If you’re unsure as to the condition it is described by the Mayo Clinic as:
The cardinal feature of the disorder is a pathologically lowered threshold for exhibiting the behavioral response of laughter, crying, or both. An affected individual exhibits episodes of laughter and/or crying without an apparent motivating stimulus or in response to stimuli that would not have elicited such an emotional response before the onset of their underlying neurologic disorder. In some patients, the emotional response is exaggerated in intensity but is provoked by a stimulus with an emotional valence congruent with the character of the emotional display.
This came to be what Fleck suffers from while research was being done for the film. At an early screening of ‘Joker’ which included a Q&A with Phillips, he shared:
“We researched it, and we studied that. Quite frankly, that laugh could be [a symptom]. People are afflicted in different ways. Some people cry from this, and some people laugh. And it’s always at the wrong moment, and it’s really painful. What we discovered was, it happens from head trauma as a young person, or even older. And it happens from MS. We didn’t necessarily want to give Joker/Arthur MS, so we went with this head trauma thing.
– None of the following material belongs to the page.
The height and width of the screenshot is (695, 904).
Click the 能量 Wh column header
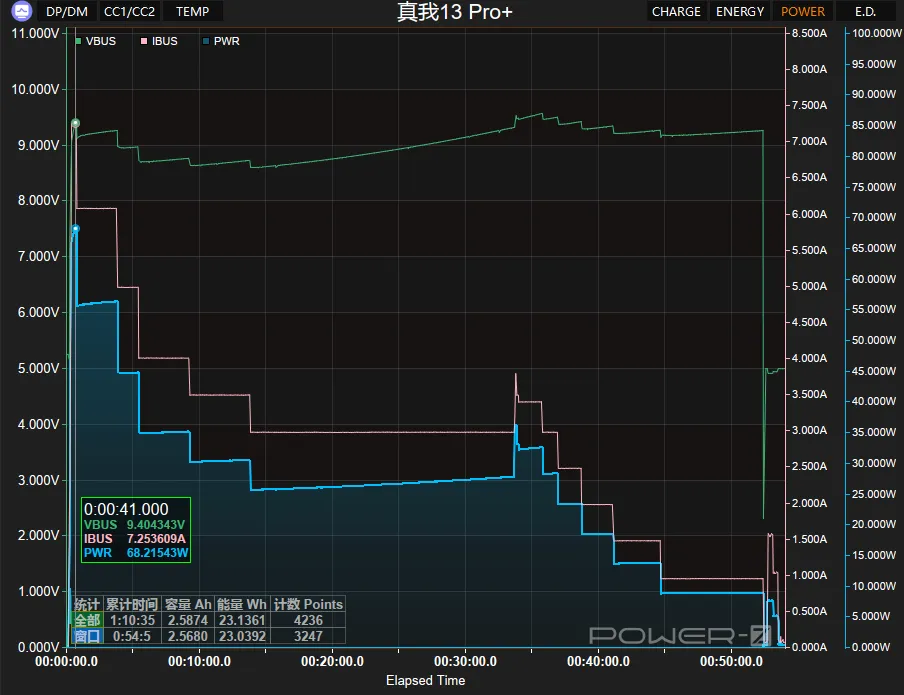point(241,604)
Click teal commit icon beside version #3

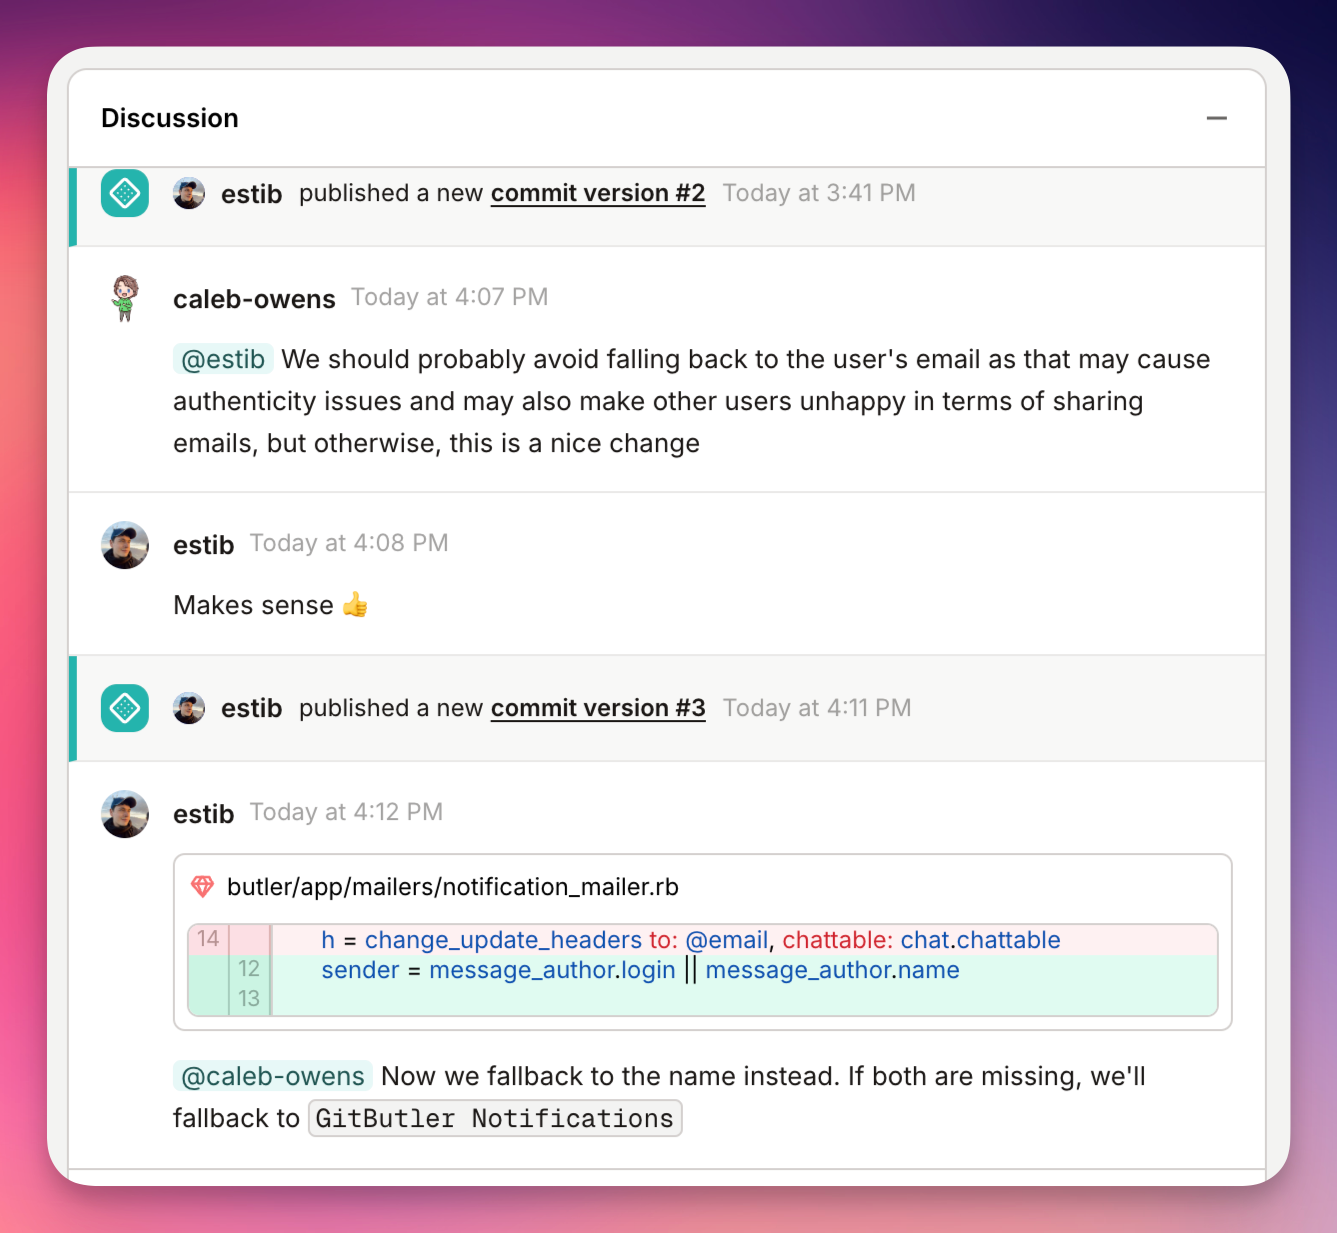click(x=125, y=708)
The movie, in every way, tries to be grounded in reality as much as possible. I mean, it still has a foot in the comic book world, for sure. But we just kept thinking, “Let’s put everything through a realistic lens.” Why does he have a white face? Well, we’re going to drop him in acid. I don’t know how real that – while it’s amazing in the comic books, and Jack Nicholson and all that – it doesn’t feel very real that that would happen if you fell into a vat of acid. So, let’s come up with a realistic answer for everything. And that was one for the laugh. So, yeah, we researched it. Does that make sense?”
So, the idea to go this route was for realism instead of the comic and 1989 ‘Batman’ origin of the character.
Do you have high hopes for the upcoming release of ‘Joker’? Are you glad that they are trying to ground the Clown Prince of Crime in actual real-life mental issues? Share your thoughts in the comments below!
Forever alone in a crowd, Arthur Fleck seeks connection. Yet, as he trods the sooted Gotham City streets and rides the graffitied mass transit rails of a hostile town teeming with division and dissatisfaction, Arthur wears two masks. One, he paints on for his day job as a clown. The other he can never remove; it’s the guise he projects in a futile attempt to feel he’s a part of the world around him and not the misunderstood man whom life is repeatedly beating down. Fatherless, Arthur has a fragile mother, arguably his best friend, who nicknamed him Happy, a moniker that’s fostered in Arthur a smile that hides the heartache beneath. But, when bullied by teens on the streets, taunted by suits on the subway, or simply teased by his fellow clowns at work, this social outlier only becomes even more out of sync with everyone around him.
‘Joker’ will be laughing into your local theater on October 4th, 2019!